Of course anything that destroys Reagan also destroys Vice President George Bush. The hearings were not good for him either. Secord revealed that Bush telephoned Lt. Col. Oliver L. North to offer praise after North had been fired from the NSC. He suggested there had been a meeting between Bush and Felix Rodriguez, who ran the contra resupply operation; the vice president has denied knowledge of the operation. A handwritten note from Bush has been found in North’s files, praising North for his efforts to help the contras. Still, no evidence directly implicating the vice president has appeared.
The fact is, Bush’s judgment has been cast into almost as much doubt as Hart’s. For three months after the Iran arms deal was made public last fall, Bush was suspected of being deeply involved. No evidence of any direct involvement was found, and the Tower Commission hardly mentioned him. In fact, Bush seemed conspicuous by his absence. After all, he was the foreign-policy professional in the White House. He’s the one who should have known better.
All this has eroded Bush’s standing as front-runner for the 1988 Republican nomination. Bush’s decline has been less dramatic than Hart’s because Bush enjoys a stronger base--the support of Reagan loyalists. Hart had no real base in the Democratic Party. Hart was not an advocacy politician. He had no hard core of supporters who felt that he spoke for them. So when he got into trouble, his support collapsed in a free fall. The Democrats now have no front-runner, while the Republicans have a wounded front-runner. Iran- contra hearings and the Hart scandal had a similar effect. They leveled the playing field in both parties. Both nominations are wide open.
The Democrats have the bigger problem. Not a single politician of stature is running for the Democratic nomination. Only Jesse Jackson has a national reputation, and his is mixed. There is no man to beat. And with no front-runner, the meaning of a primary victory will change.

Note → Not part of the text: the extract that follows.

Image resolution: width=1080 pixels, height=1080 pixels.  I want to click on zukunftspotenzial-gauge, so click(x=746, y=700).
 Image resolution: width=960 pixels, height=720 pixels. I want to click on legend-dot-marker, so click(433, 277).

Another effect of Hart’s withdrawal is to free up a considerable pool of contributors and activists. It may also encourage new candidates to enter the race, or reconsider their decision not to run. Conservative Democrats with money and influence will beg Georgia Sen. Sam Nunn and former Virginia Gov. Charles S. Robb to reconsider. Liberals will approach New York Gov. Mario M. Cuomo and Arkansas Sen. Dale Bumpers. Moderates will be seen meeting with Arkansas Gov. Bill Clinton and New Jersey Sen. Bill Bradley.

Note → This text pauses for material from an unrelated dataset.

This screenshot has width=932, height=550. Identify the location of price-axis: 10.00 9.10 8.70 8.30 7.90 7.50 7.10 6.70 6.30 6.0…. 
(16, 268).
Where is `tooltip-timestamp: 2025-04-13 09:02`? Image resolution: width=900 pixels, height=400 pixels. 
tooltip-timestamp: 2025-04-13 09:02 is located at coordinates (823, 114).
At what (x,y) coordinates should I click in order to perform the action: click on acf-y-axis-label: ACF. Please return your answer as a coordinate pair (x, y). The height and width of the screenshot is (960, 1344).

They may not be interested. Candidates for President these days must sacrifice not only privacy, but dignity. They have to spend their time suffering fools gladly. We have reached the point where politicians like Cuomo and Nunn diminish their stature by running for President.

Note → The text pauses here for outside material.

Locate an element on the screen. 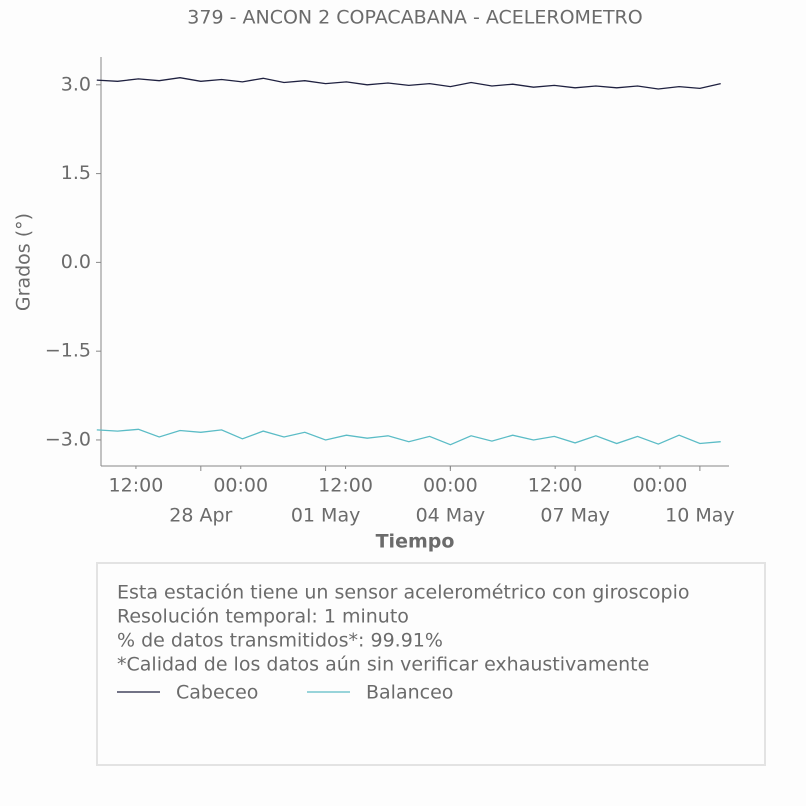 Image resolution: width=806 pixels, height=806 pixels. x-tick-label: 01 May is located at coordinates (326, 516).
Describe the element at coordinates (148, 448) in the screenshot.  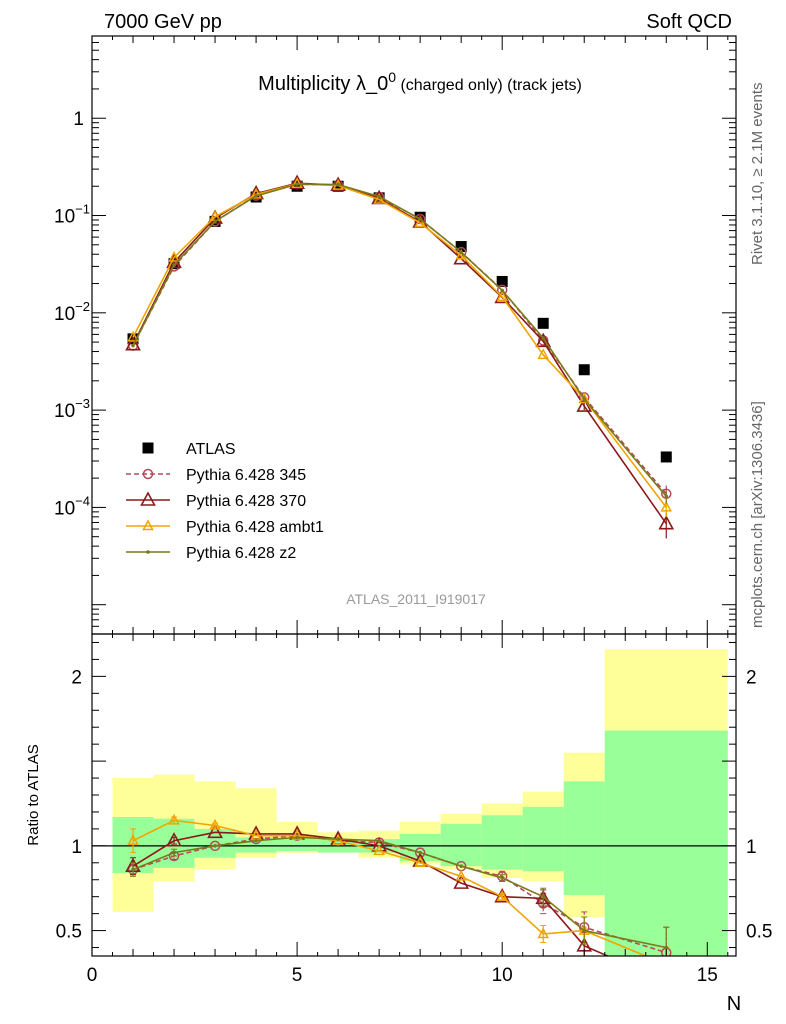
I see `legend-marker-atlas` at that location.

The press will now be emboldened to look into the private life of all candidates. Every newspaper aspires to uncover a mini-Watergate and bring down a front-runner. While the public does not approve of the Miami Herald’s tactics, they are split, according to the polls, on whether coverage of a candidate’s private life is “fair game.” This country has a limited supply of saints interested in running for public office. As Hart said, press scrutiny “is clearly one of the reasons many talented people in the nation opt out of public service.” That is good news if it discourages people with something to hide from running for President. It is bad news if, as it now appears, some of our ablest leaders have decided that it just isn’t worth the torment.